--- START ---

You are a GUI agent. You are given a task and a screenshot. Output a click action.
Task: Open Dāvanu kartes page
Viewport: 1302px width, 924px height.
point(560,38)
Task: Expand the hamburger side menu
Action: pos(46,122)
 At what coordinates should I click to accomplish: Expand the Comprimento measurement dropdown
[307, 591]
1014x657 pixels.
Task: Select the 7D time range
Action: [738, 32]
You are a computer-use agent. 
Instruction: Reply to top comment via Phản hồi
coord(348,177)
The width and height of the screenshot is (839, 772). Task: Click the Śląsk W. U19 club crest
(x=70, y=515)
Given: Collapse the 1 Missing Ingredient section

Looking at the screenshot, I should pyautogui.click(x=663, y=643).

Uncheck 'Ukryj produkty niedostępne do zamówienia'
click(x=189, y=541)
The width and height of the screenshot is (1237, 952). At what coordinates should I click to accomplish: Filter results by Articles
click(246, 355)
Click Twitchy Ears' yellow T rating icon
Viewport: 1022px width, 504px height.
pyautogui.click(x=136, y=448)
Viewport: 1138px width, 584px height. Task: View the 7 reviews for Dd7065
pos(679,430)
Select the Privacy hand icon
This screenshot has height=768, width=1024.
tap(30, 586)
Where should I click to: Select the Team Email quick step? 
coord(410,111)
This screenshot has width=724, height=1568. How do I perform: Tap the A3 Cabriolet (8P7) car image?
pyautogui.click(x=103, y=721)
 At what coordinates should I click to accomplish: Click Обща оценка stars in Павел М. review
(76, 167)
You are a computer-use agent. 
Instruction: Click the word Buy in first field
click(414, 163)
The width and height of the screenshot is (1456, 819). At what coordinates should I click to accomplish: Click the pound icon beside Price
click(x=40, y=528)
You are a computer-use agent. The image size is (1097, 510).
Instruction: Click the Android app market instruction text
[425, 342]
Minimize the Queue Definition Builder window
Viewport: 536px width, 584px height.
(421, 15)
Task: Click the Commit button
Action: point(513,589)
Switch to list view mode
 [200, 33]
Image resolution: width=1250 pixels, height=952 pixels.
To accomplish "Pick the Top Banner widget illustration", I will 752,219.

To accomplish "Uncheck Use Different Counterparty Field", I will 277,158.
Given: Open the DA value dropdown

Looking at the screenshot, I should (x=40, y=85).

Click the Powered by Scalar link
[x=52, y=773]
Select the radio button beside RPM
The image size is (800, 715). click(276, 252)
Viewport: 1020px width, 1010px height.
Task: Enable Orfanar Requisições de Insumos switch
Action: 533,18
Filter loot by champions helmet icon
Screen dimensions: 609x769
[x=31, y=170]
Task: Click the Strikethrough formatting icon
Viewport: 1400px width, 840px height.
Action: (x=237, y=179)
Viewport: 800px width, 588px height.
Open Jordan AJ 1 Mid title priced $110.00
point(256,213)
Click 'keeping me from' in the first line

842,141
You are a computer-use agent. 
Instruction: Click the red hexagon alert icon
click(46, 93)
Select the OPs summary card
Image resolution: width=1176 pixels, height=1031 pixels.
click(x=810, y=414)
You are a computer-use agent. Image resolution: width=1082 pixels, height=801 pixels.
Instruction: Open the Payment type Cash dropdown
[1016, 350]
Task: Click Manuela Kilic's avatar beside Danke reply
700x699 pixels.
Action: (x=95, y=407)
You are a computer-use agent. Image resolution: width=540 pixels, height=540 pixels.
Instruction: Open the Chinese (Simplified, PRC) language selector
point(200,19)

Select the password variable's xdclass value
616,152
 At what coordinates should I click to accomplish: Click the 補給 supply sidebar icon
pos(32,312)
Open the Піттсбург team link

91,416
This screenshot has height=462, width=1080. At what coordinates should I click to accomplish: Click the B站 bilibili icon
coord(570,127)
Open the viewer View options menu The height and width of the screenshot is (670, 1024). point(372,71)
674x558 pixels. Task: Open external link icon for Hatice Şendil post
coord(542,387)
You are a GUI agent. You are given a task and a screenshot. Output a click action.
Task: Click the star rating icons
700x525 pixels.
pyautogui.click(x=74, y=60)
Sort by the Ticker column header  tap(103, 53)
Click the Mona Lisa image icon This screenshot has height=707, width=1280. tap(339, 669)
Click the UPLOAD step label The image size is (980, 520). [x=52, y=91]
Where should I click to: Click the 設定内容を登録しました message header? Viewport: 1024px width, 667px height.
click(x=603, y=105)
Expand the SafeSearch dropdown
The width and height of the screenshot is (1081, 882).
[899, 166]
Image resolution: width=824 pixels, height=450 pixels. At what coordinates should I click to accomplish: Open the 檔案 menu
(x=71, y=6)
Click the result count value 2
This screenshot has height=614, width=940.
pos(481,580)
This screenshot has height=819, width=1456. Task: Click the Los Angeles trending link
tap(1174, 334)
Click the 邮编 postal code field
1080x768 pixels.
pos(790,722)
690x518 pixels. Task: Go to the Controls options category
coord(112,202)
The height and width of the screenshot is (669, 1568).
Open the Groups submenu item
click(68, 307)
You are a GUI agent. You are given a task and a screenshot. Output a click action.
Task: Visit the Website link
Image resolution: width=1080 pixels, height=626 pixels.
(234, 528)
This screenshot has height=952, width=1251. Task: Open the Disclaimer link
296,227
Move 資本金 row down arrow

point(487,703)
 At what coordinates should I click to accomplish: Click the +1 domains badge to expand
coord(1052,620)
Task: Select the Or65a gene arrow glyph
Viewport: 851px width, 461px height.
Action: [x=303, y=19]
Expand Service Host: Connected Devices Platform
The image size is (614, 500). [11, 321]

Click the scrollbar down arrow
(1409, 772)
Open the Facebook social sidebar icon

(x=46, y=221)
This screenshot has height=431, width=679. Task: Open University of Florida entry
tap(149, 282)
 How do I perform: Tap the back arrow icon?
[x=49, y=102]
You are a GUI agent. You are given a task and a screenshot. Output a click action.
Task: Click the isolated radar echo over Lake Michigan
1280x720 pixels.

--- END ---

Your goal: Across the material above, how many lines have the word "rating" in them? Answer with a bare number.

Expected answer: 2